Benjamin Boakye ACEP1212131313.png Ben Boakye is Executive Director for ACEP

Wed, 7 Jun 2023 Source: rainbowradioonline.com

Executive Director of Africa Centre for Energy Policy (ACEP), Ben Boakye says government appears to have been telling the public a different story from what it is doing with its gold-for-oil policy.

He added that despite the government’s explanation that there was a government-to-government agreement to trade gold for oil instead of the dollar, this was not the case.

In an interview with journalists, Ben Boakye stated that it was determined that such an arrangement never existed.
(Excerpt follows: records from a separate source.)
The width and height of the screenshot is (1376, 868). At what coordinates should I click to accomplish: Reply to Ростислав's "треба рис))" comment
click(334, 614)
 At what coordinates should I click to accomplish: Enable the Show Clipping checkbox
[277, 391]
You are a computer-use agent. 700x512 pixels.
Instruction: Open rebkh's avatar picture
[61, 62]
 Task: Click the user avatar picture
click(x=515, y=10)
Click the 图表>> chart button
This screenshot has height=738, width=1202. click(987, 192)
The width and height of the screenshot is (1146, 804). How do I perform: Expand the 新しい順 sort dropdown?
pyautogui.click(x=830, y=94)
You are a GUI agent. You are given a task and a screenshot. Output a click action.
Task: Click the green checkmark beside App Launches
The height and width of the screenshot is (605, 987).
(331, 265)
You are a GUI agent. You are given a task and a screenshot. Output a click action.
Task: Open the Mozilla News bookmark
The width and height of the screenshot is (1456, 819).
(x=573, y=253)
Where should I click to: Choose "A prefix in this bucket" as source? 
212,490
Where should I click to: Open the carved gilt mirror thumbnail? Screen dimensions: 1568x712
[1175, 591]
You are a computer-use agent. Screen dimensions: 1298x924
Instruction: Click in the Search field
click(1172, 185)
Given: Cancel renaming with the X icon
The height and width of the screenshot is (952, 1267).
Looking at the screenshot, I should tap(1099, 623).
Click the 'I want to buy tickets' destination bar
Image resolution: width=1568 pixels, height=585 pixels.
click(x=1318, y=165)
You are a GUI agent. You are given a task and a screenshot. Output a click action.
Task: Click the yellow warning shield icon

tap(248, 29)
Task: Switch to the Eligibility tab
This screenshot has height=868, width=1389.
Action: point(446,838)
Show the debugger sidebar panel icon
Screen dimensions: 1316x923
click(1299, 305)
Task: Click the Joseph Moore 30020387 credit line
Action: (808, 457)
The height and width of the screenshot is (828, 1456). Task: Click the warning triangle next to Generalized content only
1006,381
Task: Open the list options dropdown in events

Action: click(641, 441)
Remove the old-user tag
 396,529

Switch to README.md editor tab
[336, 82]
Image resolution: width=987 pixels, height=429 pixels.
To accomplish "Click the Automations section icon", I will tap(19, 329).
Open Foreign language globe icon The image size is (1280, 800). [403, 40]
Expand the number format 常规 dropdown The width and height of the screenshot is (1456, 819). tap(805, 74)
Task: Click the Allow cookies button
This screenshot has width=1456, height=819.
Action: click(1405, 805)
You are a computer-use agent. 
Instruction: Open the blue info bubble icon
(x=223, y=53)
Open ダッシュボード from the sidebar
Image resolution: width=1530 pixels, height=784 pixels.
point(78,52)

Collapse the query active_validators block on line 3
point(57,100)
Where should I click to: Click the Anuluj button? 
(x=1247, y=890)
He said it was not enough to account for the volumes of oil that have been imported and what that essentially means is that some dollars and some other currencies are being used to procure oil for our consumption

He said that then questions the gold-for-oil policy initiated by the government since we were told that there were third parties that were going to buy the gold and pay the money into an escrow account so we could use the money to procure the oil.

“But it turns out that there are much deeper transactions that the public is not being told about because we do know that BOST had signed contracts with suppliers of oil products. So if we had signed contracts with suppliers of oil products, how did the interface work with the gold-for-oil policy the government had?

Beyond that, we do know that the gold purchase programme is not going well. Bank of Ghana started giving money to PMMC to buy gold, they made losses and they decided not to proceed. So they’ve (PMMC) not been given money to buy the gold.”

He further revealed that at a point, for almost a month, the central bank had not provided resources for gold to be purchased and that created a lot of chaos where the gold producers were not getting buyers for their gold and people were smuggling it and buying it at a discount because the market had been distorted so badly.

“We are losing tax revenue on the gold side because, in the past, the government was taxing at one per cent, PMMC was charging 0.24 per cent and the Minerals Commission was also charging at point two. All together we were in excess of 2.4 and 2.5 per cent of every gold that was exported."

"With the introduction of the gold for oil policy, it kicked out the benefits that were coming to the state and the state is losing that revenue. Bank of Ghana is not making any money from that transaction. So what we really need to quantify is how much losses the state has made on the back of the gold for oil transactions which we are still hoping to do and haven’t done yet."

He stressed that quantification was necessary so we would know the quantities of gold smuggled out of the country and the taxes we not getting following the introduction of the policy.

He also lamented that at some point the Bank of Ghana was purchasing gold at the domestic market at the world market price.

He said "if you buy direct gold at the world market price, what that means is that when they refine and there are losses, you have to pay for that. So how much loss did the Bank of Ghana take in buying the gold at the world market price?"